▶ [TASK SET]:
1 – Could you turn the paragraph beginning "The Keystone Engine is a Assembler" in the Keystone, Capstone, and Unicorn page below into a short list that keeps its main facts?
2 – Using the Keystone, Capstone, and Unicorn page below, answer each of these, one line apiece:
(a) How large is the slides-only PDF?
(b) Who is named as the author of keystone_example.py?
(c) What does the code example provide?
3 – Can you carry on the Keystone, Capstone, and Unicorn page below, picking up right after its final line?

▶ [TEXT SECTION]:
• • • • •
The Keystone Engine is a Assembler. The Capstone Engine is a Disssembler. The Unicorn Engine is an Emulator.

Slides and Code

Keystone, Capstone, and Unicorn - Code and Slides (Gzip Tarball 1.42)

Slides Only

Keystone, Capstone, and Unicorn (pdf - 1.58 MB)

Code Only

Code for the presentation only (Gzip Tarball 7 KB)

Code Example: keystone_example.py

This example will provide you with a GUI tool that wraps some of the Keystone functionality.

#!/usr/bin/env python
# -*- coding: utf-8 -*-
########################################################################
#
# Program: keystone_example.py
#
# Author: Travis Phillips
#
# Date: 02/12/2019
#
# Purpose: This application is to provide an example of how to use the
#          Keystone assembler engine. This code is an example for the
#          PyJax presentation presented on 02/12/2019.
• • • • •
▶ [DATA]:
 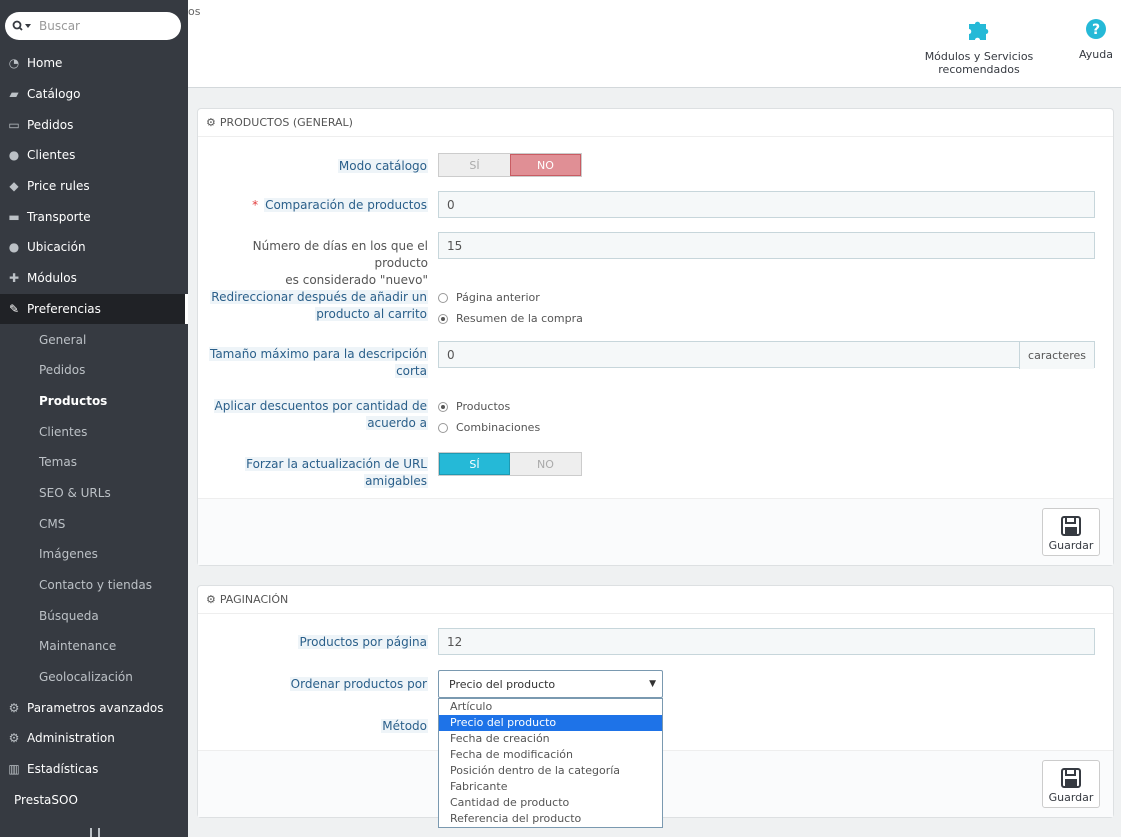 I want to click on method-label: Método, so click(x=404, y=726).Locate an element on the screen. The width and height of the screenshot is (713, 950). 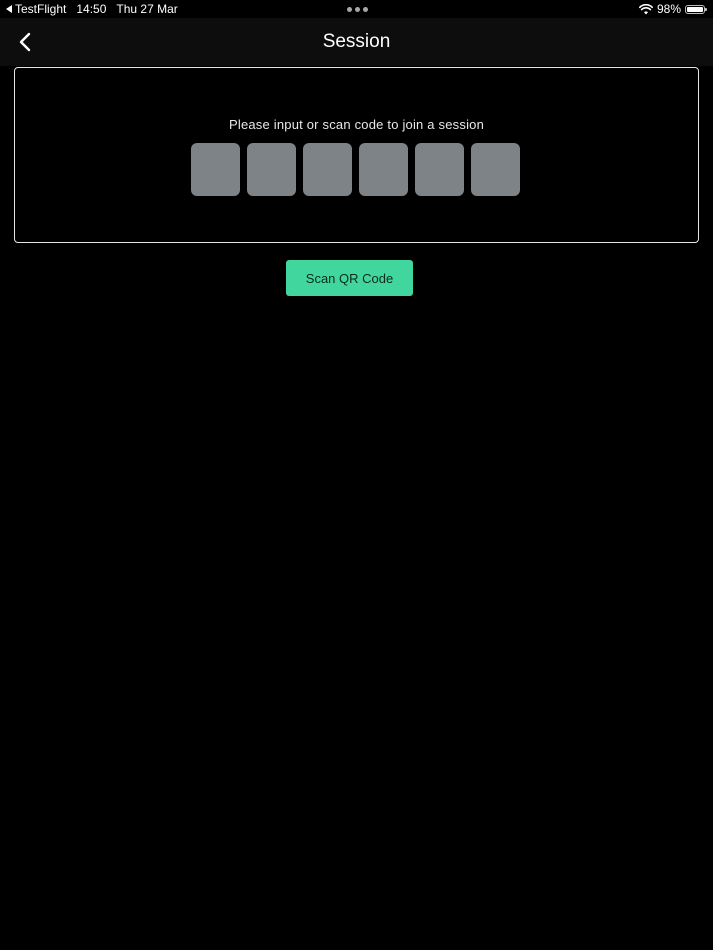
nav-bar: Session is located at coordinates (356, 42).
• • • • •
▶ [EXERCISE ANSWERS]:
1 –
- Keystone: assembler
- Capstone: disassembler
- Unicorn: emulator

2 –
(a) 1.58 MB
(b) Travis Phillips
(c) A GUI tool that wraps some of the Keystone functionality.

3 –
#
# Website: https://wiki.jaxhax.org/
#
########################################################################
import pygtk
pygtk.require('2.0')
import gtk
import pango
 
from keystone import *
 
class Assembler():
	NAME = 'Keystone Assembler'
	VERSION = 'v1.0'
 
	def declareArchs(self):
		self.ARCH = {"x86 - 16 bit": [KS_ARCH_X86, KS_MODE_16],
				"x86 - 32 bit": [KS_ARCH_X86, KS_MODE_32], 
				"x64": [KS_ARCH_X86, KS_MODE_64],
				"ARM": [KS_ARCH_ARM, KS_MODE_ARM], 
				"ARM - Thumbs": [KS_ARCH_ARM, KS_MODE_THUMB],
				"ARM64": [KS_ARCH_ARM64, KS_MODE_LITTLE_ENDIAN],
				"MIPS": [KS_ARCH_MIPS, KS_MODE_MIPS32],
				"MIPS - 64 bit": [KS_ARCH_MIPS, KS_MODE_MIPS64]}
 
	####################################################################
	# Support Functions
	####################################################################
	def Assemble(self, value, archDetails):
		ks = Ks(archDetails[0], archDetails[1])
		try:
			encoding, count = ks.asm(value)
		except keystone.KsError as e:
			return e
		buf = ""
		for x in encoding:
			buf += "\\x{0:02x}".format(x)
		return buf
 
	####################################################################
	# Callback Functions
	####################################################################
	def delete_event(self, widget, event, data=None):
		gtk.main_quit()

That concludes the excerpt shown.